Heterogeneous Classes
Implementing Heterogeneous Classes - Tracking Self-Assessment
Pamela Wise, Chuck Estin, and Jeff Petty Small Schools Coaches Collaborative
Tracking Self-Assessment
This is not a Yes/No diagnostic tool but a series of prompts for discussion and hopefully an invitation to ask more questions about why certain systems are in place. The questions can help schools look at practices they may not have considered before and identify aspects of tracking.
In a conversion context from a large school to multiple small schools, the word ‘school' could be substituted for the word ‘class' in some of these questions to identify tracking patterns in student assignment to small schools.
- Do most classes have a racial and ethnic mix similar to the school as a whole?
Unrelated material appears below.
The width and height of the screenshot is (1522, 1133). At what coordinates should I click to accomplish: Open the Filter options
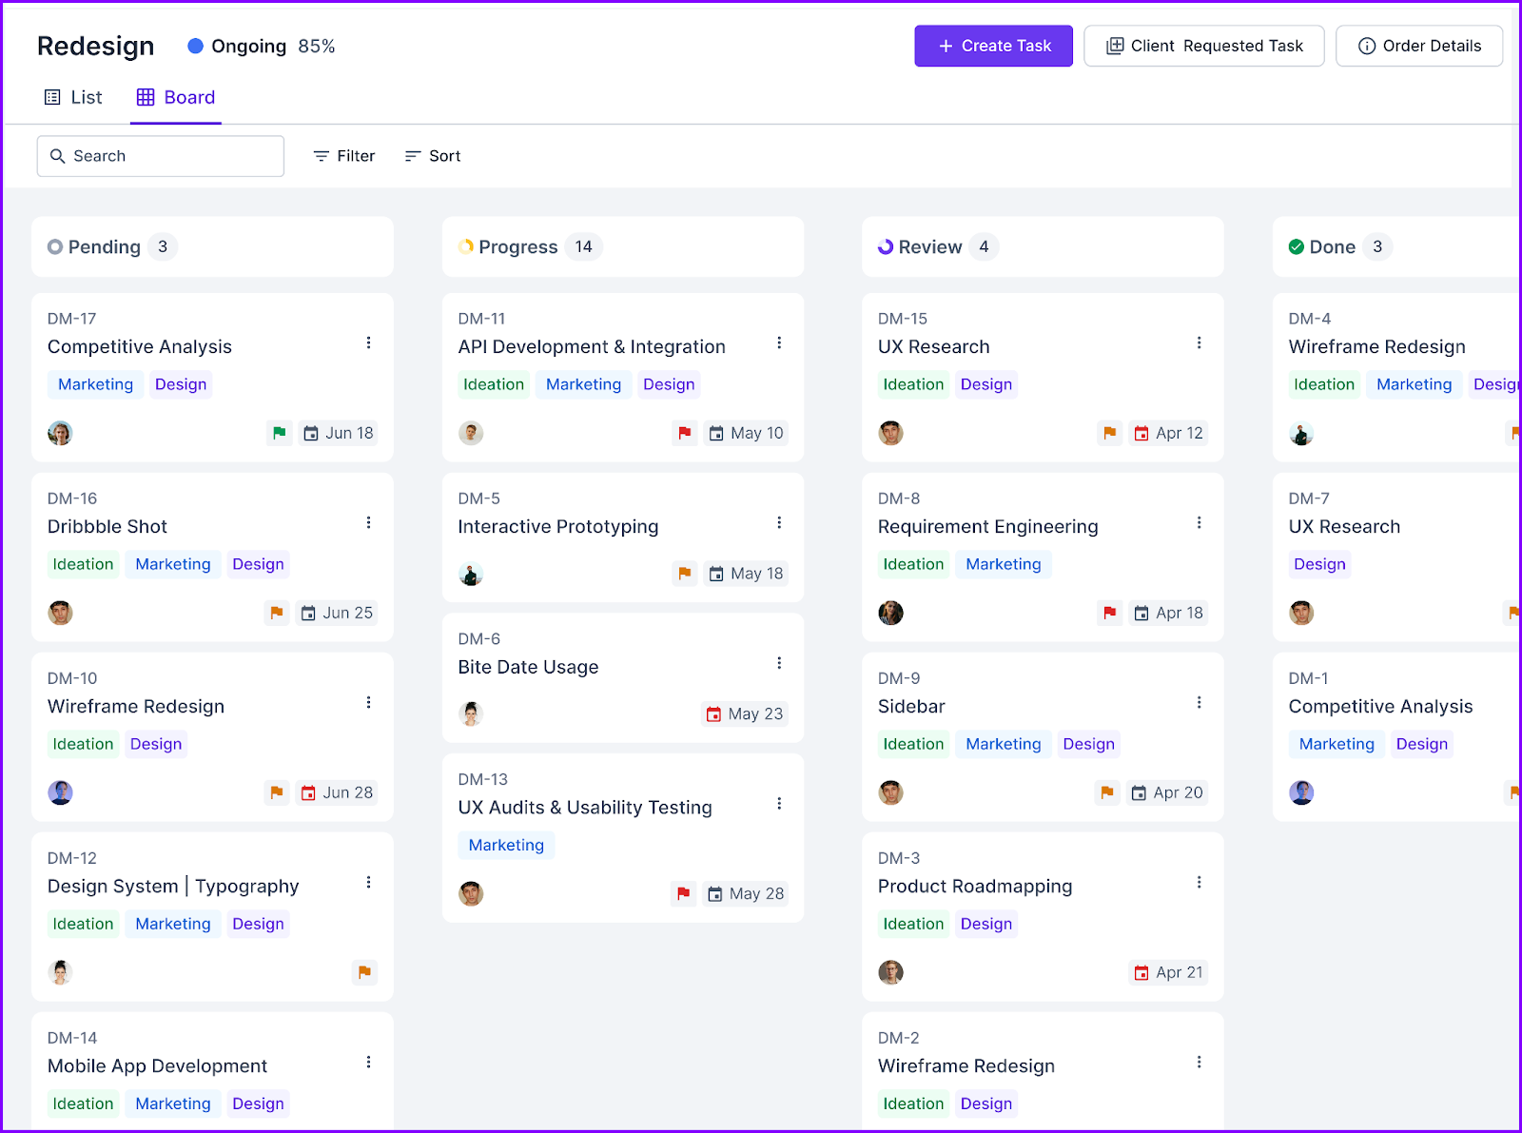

For instance, if the school is two-thirds black and one-third white, are most of the classes the same or are some 90 percent black and others 90 percent white?
- Do most classes have roughly equal numbers of boys and girls?
- Do there seem to be classes where most students' parents are professionals and others where most students come from poor or working-class families?
- When you attend school programs or extracurricular activities, do the participating students reflect the racial, ethnic, and class mix found in the school as a whole?
- Are the same students in most of their classes together throughout their school career?
- Are the same students in most of their classes together throughout their school day?
- In places like the cafeteria, do students tend to congregate in like racial and ethnic groups? (Students in de-tracked schools with effective pedagogy sometimes note that regular collaboration with diverse colleagues in classes breaks down social barriers in settings like the lunchroom.)
- If there is ability grouping, do the students move from group to group over time?
- Do some classes/students have a lot of homework, whereas others have little?
- Do some classes/students typically read and answer questions on paragraphs instead of whole stories and books?
- Do some classes encourage in-depth higher thinking skills, while others focus only on basic skills?
- Do some classes engage students in discussions and thoughtful writing assignments while others do mostly multiple-choice questions?
- Are there "gateway" courses that, if not completed by a certain point in a student's career, preclude access to other critical courses later? (For example, what are the effects in your school of not completing algebra in the ninth grade?)
- Is there an appropriate balance of higher order learning with basic skills for all students?
- If there are courses such as AP or honors, are they open to all students?
- Are there ways that student progress is frequently monitored and used to ensure high expectations of outcomes for all students?
- Do teachers tend to have a different view of the 'work ethic' of students in certain kinds of classes as opposed to other kinds?
Adapted from a list of questions entitled "Is Your Child Being Tracked?" in Rethinking Schools: An Agenda for Change, edited by David Levine, Robert Lowe, Bob Peterson, and Rita Tenorio (The New Press, 1995).